> RECORDS PROVIDED
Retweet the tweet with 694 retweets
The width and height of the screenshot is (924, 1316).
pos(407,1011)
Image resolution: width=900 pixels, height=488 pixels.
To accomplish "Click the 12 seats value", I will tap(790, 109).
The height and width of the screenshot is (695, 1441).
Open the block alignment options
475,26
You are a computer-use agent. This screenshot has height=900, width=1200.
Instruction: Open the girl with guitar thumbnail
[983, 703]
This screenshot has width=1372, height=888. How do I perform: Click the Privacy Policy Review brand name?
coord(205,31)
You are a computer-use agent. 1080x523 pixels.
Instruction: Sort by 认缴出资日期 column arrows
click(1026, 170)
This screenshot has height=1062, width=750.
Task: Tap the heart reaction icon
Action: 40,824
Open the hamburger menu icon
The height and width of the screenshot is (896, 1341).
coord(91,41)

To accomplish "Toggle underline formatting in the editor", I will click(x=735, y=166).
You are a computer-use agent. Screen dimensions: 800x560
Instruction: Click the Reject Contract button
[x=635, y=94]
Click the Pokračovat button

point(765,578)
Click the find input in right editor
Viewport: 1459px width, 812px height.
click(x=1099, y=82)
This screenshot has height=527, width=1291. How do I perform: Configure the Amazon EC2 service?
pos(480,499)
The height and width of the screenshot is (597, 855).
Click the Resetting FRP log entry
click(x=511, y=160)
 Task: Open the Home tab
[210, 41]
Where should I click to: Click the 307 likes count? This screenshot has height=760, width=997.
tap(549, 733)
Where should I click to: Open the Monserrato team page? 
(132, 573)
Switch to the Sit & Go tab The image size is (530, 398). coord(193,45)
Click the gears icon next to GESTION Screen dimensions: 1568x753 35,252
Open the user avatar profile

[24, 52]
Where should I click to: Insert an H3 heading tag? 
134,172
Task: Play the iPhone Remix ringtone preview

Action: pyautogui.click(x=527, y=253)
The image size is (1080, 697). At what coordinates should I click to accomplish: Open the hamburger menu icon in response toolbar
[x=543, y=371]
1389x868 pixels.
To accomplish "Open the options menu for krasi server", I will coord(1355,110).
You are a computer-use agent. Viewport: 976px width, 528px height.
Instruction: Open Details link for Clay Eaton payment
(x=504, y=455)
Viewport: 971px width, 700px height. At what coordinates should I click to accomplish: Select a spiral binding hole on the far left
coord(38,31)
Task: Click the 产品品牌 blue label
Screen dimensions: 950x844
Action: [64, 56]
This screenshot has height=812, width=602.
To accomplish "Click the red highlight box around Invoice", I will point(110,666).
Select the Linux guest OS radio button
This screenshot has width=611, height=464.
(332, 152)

> ABOUT THIS EXERCISE
Please output the records once more, exactly as they were written.

> EXPECTED ANSWER
Retweet the tweet with 694 retweets
The width and height of the screenshot is (924, 1316).
pos(407,1011)
Image resolution: width=900 pixels, height=488 pixels.
To accomplish "Click the 12 seats value", I will tap(790, 109).
The height and width of the screenshot is (695, 1441).
Open the block alignment options
475,26
You are a computer-use agent. This screenshot has height=900, width=1200.
Instruction: Open the girl with guitar thumbnail
[983, 703]
This screenshot has width=1372, height=888. How do I perform: Click the Privacy Policy Review brand name?
coord(205,31)
You are a computer-use agent. 1080x523 pixels.
Instruction: Sort by 认缴出资日期 column arrows
click(1026, 170)
This screenshot has height=1062, width=750.
Task: Tap the heart reaction icon
Action: 40,824
Open the hamburger menu icon
The height and width of the screenshot is (896, 1341).
coord(91,41)

To accomplish "Toggle underline formatting in the editor", I will click(x=735, y=166).
You are a computer-use agent. Screen dimensions: 800x560
Instruction: Click the Reject Contract button
[x=635, y=94]
Click the Pokračovat button

point(765,578)
Click the find input in right editor
Viewport: 1459px width, 812px height.
click(x=1099, y=82)
This screenshot has height=527, width=1291. How do I perform: Configure the Amazon EC2 service?
pos(480,499)
The height and width of the screenshot is (597, 855).
Click the Resetting FRP log entry
click(x=511, y=160)
 Task: Open the Home tab
[210, 41]
Where should I click to: Click the 307 likes count? This screenshot has height=760, width=997.
tap(549, 733)
Where should I click to: Open the Monserrato team page? 
(132, 573)
Switch to the Sit & Go tab The image size is (530, 398). coord(193,45)
Click the gears icon next to GESTION Screen dimensions: 1568x753 35,252
Open the user avatar profile

[24, 52]
Where should I click to: Insert an H3 heading tag? 
134,172
Task: Play the iPhone Remix ringtone preview

Action: pyautogui.click(x=527, y=253)
The image size is (1080, 697). At what coordinates should I click to accomplish: Open the hamburger menu icon in response toolbar
[x=543, y=371]
1389x868 pixels.
To accomplish "Open the options menu for krasi server", I will coord(1355,110).
You are a computer-use agent. Viewport: 976px width, 528px height.
Instruction: Open Details link for Clay Eaton payment
(x=504, y=455)
Viewport: 971px width, 700px height. At what coordinates should I click to accomplish: Select a spiral binding hole on the far left
coord(38,31)
Task: Click the 产品品牌 blue label
Screen dimensions: 950x844
Action: [64, 56]
This screenshot has height=812, width=602.
To accomplish "Click the red highlight box around Invoice", I will point(110,666).
Select the Linux guest OS radio button
This screenshot has width=611, height=464.
(332, 152)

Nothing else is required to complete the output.